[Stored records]
┌──

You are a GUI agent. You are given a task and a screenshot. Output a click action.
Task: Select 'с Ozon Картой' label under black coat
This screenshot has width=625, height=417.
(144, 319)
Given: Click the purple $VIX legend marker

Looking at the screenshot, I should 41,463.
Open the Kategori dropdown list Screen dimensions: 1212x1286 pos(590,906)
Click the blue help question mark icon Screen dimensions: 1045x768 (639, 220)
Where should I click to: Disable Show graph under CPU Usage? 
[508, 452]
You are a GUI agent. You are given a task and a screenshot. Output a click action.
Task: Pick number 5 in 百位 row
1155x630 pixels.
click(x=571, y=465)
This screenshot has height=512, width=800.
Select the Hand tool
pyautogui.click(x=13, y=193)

└──

The answer should consist of every record above, copied exactly.

TASK OUTPUT ▸
You are a GUI agent. You are given a task and a screenshot. Output a click action.
Task: Select 'с Ozon Картой' label under black coat
This screenshot has width=625, height=417.
(144, 319)
Given: Click the purple $VIX legend marker

Looking at the screenshot, I should 41,463.
Open the Kategori dropdown list Screen dimensions: 1212x1286 pos(590,906)
Click the blue help question mark icon Screen dimensions: 1045x768 (639, 220)
Where should I click to: Disable Show graph under CPU Usage? 
[508, 452]
You are a GUI agent. You are given a task and a screenshot. Output a click action.
Task: Pick number 5 in 百位 row
1155x630 pixels.
click(x=571, y=465)
This screenshot has height=512, width=800.
Select the Hand tool
pyautogui.click(x=13, y=193)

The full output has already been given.